Je dirais que dès le 1er jour du procès, ce tribunal avait assez d’éléments pour que ça se termine en 1 ou 2 ; alors pas besoin de mener un interrogatoire de garde à vue à la manière de « Braco » ou « Engrenages ».
Lampsaque a écrit :
Les juges-pignoufs n’exploitent pas la situation et poursuivent l’interrogatoire par une question sur un prêtre concubinaire, sur une tasse perdue, sur le siège de Paris…
Des questions destinées à voir si elle n'était pas sorcière magicienne, si elle ne fréquentait pas quelque secte préconisant le mariage des prêtres....etc.
Ce n'était pas un procès criminel, mais un procès de recherche d'hérésie
Lampsaque a écrit :
Certes, tout n’était pas noté, dans les minutes de l’audience, laquelle durait des heures (trois heures, semble-t-il, pour les audiences du matin). Mais il aurait fallu au moins noter les questions, et les silences de Jeanne. Et normalement, il n’y aurait pas eu que des silences, mais des commencements de réponses. Puis des réponses de plus en plus étendues, qui l’auraient amenée à s’enferrer sans cesse davantage…
Ben oui, quoi ! Qu’est-ce qu’il fichait donc, le commissaire Magellan ?
Lampsaque a écrit :
Lors du procès en réhabilitation, en 1456, évidemment, il était impossible de soutenir que Jeanne avait dit vrai lors de cette audience. Sinon, en particulier il aurait fallu produire la couronne céleste, ou bien alors expliquer sa disparition. Il a été donc estimé qu’elle avait menti (sous serment) ; pour la bonne cause, naturellement.
Il aurait fallu produire la couronne...? S'ils ne l'ont pas produite, c'est peut-être qu'il y a eu une erreur dans l'étiquetage des scellés ? Non mais franchement, tu es sérieux, là ? Tu crois que ce tribunal de réhabilitation, qui était autant politique, téléguidé, capilotracté que le procès en condamnation, avait besoin de rapporter une preuve matérielle ? Tu ne penses pas que s'il l'avait voulu, il n'aurait eu aucun mal à faire montrer une couronne quelconque.
Et puis, le tribunal de réhabilitation aurait eu facile de plaider... que sais-je moi ?...que l'ange est reparti avec la couronne, qui n'était qu'un "signe", aussi immatériel que l'est, par définition, un ange ?
Lampsaque a écrit :
Le 17 mars, elle dit que la première fois que saint Michel lui est apparu, c’est à Domrémy (donc, à Domrémy, il n’y avait pas seulement voix accompagnées de lumières, elle a vu saint Michel).
Si elle avait vu le loup, elle n'aurait plus été la Pucelle.
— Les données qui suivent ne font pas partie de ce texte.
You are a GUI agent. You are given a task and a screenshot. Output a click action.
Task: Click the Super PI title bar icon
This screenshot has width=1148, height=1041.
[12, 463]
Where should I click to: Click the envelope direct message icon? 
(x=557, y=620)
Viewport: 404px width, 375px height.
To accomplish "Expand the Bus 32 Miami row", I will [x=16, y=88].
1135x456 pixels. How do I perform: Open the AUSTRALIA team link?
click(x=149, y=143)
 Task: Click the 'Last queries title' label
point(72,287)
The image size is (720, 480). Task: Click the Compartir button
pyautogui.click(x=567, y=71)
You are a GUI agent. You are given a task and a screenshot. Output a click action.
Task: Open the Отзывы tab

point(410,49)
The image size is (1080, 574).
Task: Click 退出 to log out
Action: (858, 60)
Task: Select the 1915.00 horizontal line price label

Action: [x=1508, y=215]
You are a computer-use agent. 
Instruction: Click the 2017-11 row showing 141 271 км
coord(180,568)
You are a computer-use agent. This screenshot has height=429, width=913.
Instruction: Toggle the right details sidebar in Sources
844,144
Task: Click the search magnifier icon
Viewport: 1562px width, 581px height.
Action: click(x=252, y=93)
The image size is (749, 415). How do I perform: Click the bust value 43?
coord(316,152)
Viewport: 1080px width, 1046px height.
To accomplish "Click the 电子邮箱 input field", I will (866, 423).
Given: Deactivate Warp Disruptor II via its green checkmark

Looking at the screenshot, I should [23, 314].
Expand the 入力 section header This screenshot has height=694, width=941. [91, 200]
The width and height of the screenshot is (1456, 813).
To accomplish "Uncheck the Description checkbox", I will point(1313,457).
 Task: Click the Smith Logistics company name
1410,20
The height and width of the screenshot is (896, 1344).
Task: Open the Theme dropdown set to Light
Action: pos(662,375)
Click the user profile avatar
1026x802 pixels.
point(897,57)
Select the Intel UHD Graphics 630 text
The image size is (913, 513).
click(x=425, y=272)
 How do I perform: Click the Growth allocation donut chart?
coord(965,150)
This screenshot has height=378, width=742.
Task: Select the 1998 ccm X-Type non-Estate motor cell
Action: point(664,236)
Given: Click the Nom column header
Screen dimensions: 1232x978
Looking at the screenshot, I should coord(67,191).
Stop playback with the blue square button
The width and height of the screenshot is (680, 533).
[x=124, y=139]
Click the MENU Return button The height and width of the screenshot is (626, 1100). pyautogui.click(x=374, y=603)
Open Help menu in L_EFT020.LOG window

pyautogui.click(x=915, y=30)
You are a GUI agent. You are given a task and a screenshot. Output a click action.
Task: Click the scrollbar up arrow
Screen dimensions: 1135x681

Bon, c'est Saint Michel qu'elle a vu. Et alors ? Que veux tu démontrer ? Que c'est le complice que le commissaire Moulin cherche encore ?
Lampsaque a écrit :
Si je comprends bien (ce dont je ne suis encore pas complètement assuré quoique j’en sois à mon quatrième livre : les deux Beaune, le Contamine & Co, le Valérie Toureille), c’est tout ce qu’on sait de la rencontre de Jeanne avec le surnaturel visuel : un mensonge détaillé fait au procès sur une entrevue fantastique avec le roi à Chinon (tellement grotesque que même Luc Besson n’a pas pu l’exploiter, c'est dire...), et une évocation faite au procès, très vague, de vision de saint Michel survenue à Domrémy.
Mais que pourrait-on espérer d’autre, comme éléments ? Le témoignage de Tata Jacqueline qui a eu les mêmes apparitions ?
Je ne comprends pas ce que tu veux dire.
Le film de Luc Besson : un film grand spectacle comportant de nombreuses scènes issues de l'imagination de l'auteur, avec comme fil conducteur, le postulat que Jeanne souffrait d'une maladie psychiatrique, conséquence d'un violent stress traumatique : dans son enfance elle aurait assisté au viol et à l'assassinat de sa soeur.
Lampsaque a écrit :
C’est maigre, pour croire qu’elle était sujette à ce phénomène à ma connaissance très rare qu’est l’hallucination visuelle ; phénomène encore plus rare chez des gens qui ne sont épileptiques ni schizophrènes, comme il semble pour Jeanne selon les psychiatres auteurs de l’article que j’ai cité.
Puisqu’on te dit qu’on ne saura jamais…
Même le docteur House ne trouvera pas.